If I understand your description correctly you have the 50A GFI installed in the main panel which is feeding the 20A and 30A in the subpanel. If so the subpanel and spa are GFI protected. I personally would have done the same thing and don't see why three GFIs were recommended.
I'm not sure what you meant by "configured the neutral lead in the main box". The correct thing to do would be that the white pigtail lead which is permanently attached to the 50A GFI should be connected to the neutral bar in the main panel (where all of the other white wires are connected). Then connect the white wire leading to your sub-panel to the "white" or "neut" terminal on the GFI. Do not connect the sub-panel white wire directly to the main panel's neutral bar.
Out at the sub-panel all white wires should be connected to the sub-panel neutral bar. Make sure that the neutral bar is not bonded to earth ground. The sub-panel neutral bar might have come with a screw or jumper which could be used to connect it to the metal enclosure of the sub-panel itself. You don't want to do that in your situation. All neutrals need to stay isolated from a ground connection after exiting the 50A GFI back at the main panel.
Also out at the main panel the green or bare earth ground wires need to be connected to the sub-panel ground bar.
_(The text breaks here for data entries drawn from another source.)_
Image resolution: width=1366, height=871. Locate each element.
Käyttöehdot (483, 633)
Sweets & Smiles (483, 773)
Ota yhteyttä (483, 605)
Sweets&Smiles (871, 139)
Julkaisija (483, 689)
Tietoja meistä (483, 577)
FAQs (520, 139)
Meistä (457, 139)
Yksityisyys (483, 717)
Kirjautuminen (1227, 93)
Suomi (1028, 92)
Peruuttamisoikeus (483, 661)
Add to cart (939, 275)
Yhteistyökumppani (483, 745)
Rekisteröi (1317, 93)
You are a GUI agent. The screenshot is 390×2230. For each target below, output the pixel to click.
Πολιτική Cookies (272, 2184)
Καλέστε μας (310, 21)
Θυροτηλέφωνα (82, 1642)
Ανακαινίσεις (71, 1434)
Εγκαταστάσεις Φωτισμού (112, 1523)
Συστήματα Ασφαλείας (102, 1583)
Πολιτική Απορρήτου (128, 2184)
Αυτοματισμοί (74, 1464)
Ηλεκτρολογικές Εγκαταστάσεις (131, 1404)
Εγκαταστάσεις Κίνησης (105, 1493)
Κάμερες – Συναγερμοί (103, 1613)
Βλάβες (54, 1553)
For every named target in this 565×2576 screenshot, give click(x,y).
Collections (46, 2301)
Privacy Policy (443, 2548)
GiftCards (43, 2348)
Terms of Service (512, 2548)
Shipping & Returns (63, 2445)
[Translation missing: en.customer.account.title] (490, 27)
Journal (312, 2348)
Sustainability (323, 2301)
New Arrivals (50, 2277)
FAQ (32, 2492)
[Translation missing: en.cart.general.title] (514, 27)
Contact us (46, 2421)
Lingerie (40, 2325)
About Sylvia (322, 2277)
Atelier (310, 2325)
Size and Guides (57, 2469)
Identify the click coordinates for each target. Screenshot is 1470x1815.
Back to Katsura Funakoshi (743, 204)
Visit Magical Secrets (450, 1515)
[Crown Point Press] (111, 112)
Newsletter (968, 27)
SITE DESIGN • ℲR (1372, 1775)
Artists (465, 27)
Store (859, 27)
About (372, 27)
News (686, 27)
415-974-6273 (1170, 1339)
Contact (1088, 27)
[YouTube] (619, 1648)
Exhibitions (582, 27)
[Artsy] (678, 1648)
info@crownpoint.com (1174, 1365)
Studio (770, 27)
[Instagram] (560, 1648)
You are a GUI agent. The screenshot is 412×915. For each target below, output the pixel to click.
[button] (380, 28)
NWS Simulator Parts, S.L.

They should not be connected to the neutral bar. (Even though you might have seen grounds and neutrals connected to the same bar back at the main panel, it's not OK to do it out at the sub panel).
At this point, turn of the 20A and 30A breakers and turn on the 50A GFI and it should not trip. If it does either the GFI is bad, you have a neutral and ground connected somewhere, or you damaged the insulation on the wire.
Next turn on the breaker (20A?) that runs the pumps. See if you can run them for a while without tripping the GFI. After that try turning on the other breaker and raise the setpoint to run the heater. If either of these steps fail you'll know where to look for th eissue.